Continuous global warming and frequent extreme high temperatures keep the urban climate health risk increasing, seriously threatening residents’ emotional health. Therefore, analysis on spatial distribution of the health risk that the urban heat island (UHI) effect imposes on emotional health as well as basic research on the characteristics of vulnerable populations need to be conducted. This study, with Tianjin city as the case, analyzed data from Landsat remote-sensing images, meteorological stations, and digital maps, explored the influence of summer UHI effect on distress (a typical negative emotion factor) and its spatiotemporal evolution, and conducted difference analysis on the age groups, genders, family state, and distress levels of vulnerable populations.

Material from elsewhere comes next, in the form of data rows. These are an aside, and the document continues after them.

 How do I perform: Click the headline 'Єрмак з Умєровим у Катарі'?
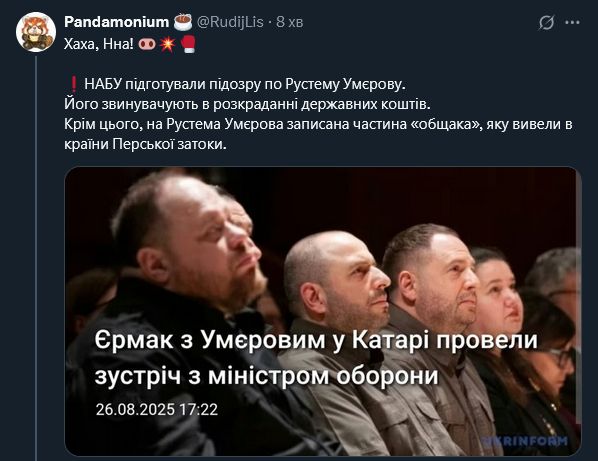pyautogui.click(x=316, y=339)
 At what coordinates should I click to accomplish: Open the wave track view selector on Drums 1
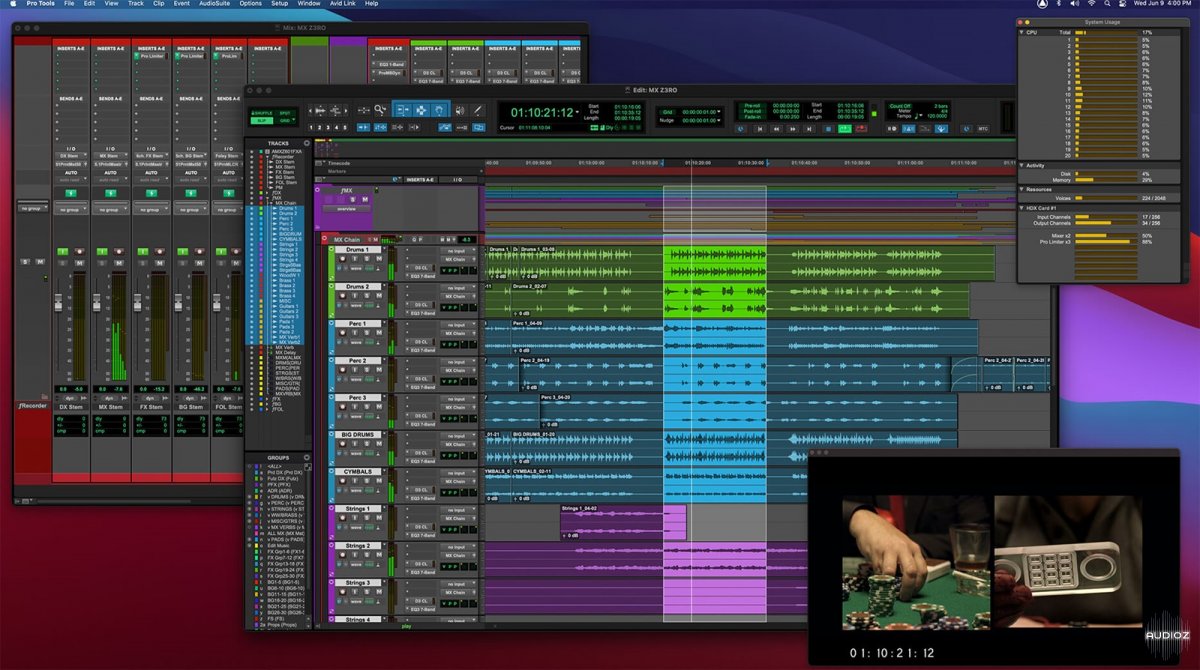[358, 269]
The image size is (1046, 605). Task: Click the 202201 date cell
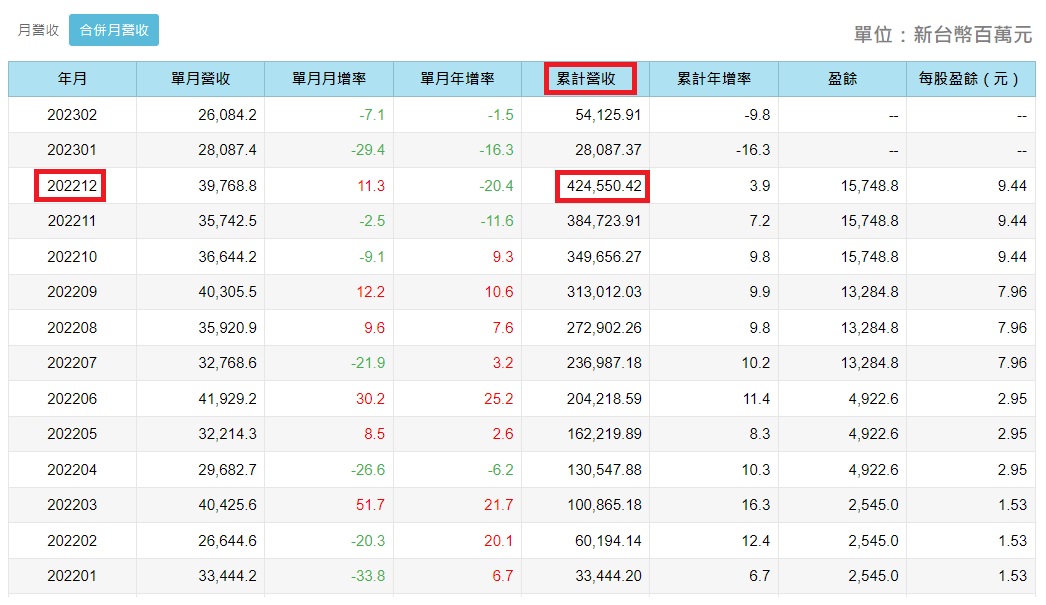(x=72, y=576)
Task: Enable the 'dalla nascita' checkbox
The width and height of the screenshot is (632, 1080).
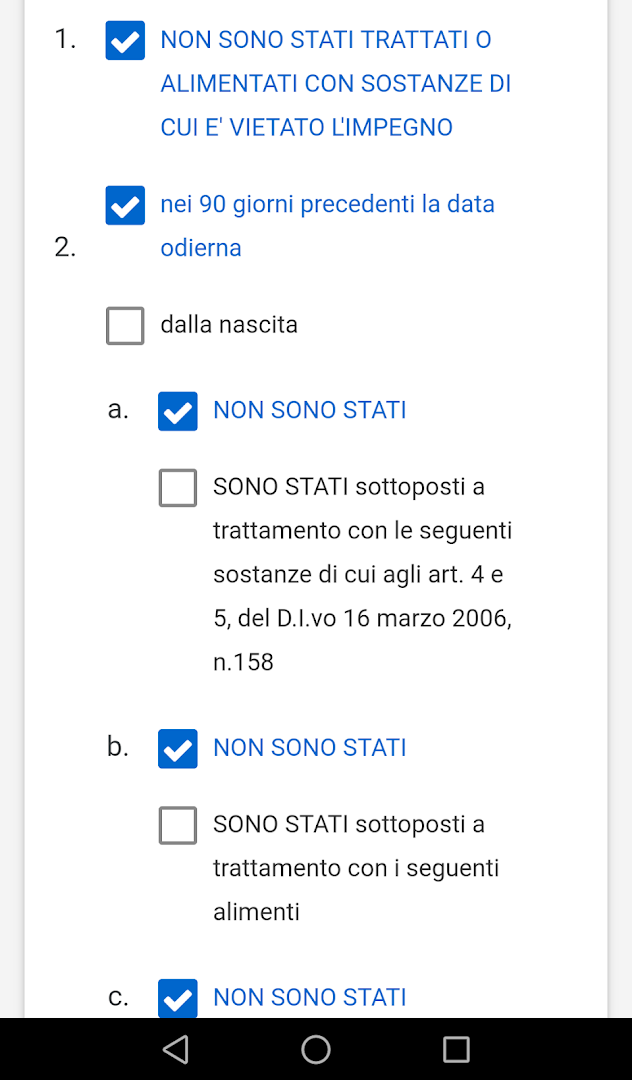Action: [x=124, y=325]
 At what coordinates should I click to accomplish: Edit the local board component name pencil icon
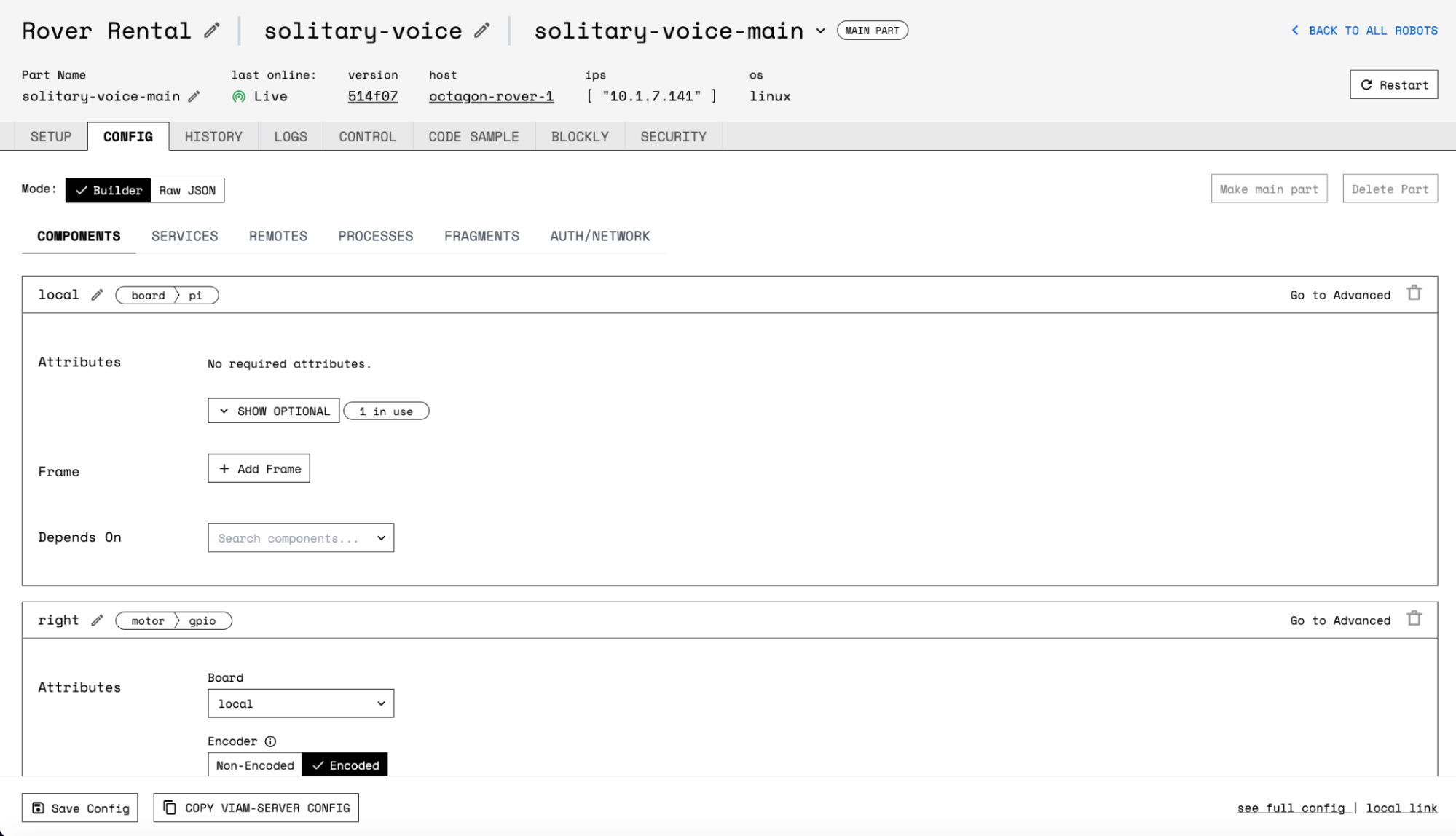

The results show: (1) During the period of 1992–2020, the level and area of UHI influence on residents’ distress drastically increased–influence level elevated from level 2–4 to level 4–7, and highlevel influence areas were concentrated in six districts of central Tianjin. (2) Influence of the UHI effect on distress varied in different age groups–generally dropping with fluctuations as residents got older, especially residents aged 50–59. (3) Men experienced a W-shaped pattern in distress and were more irritable and unsteady emotionally; while women were more sensitive to distress in the beginning, but they became more placid as temperature got higher. (4) Studies on family status show that couples living together showed sound heat resistance in the face of heat stress, while middle-aged and elderly people living alone or with children were relatively weak in adjusting to high ambient temperature.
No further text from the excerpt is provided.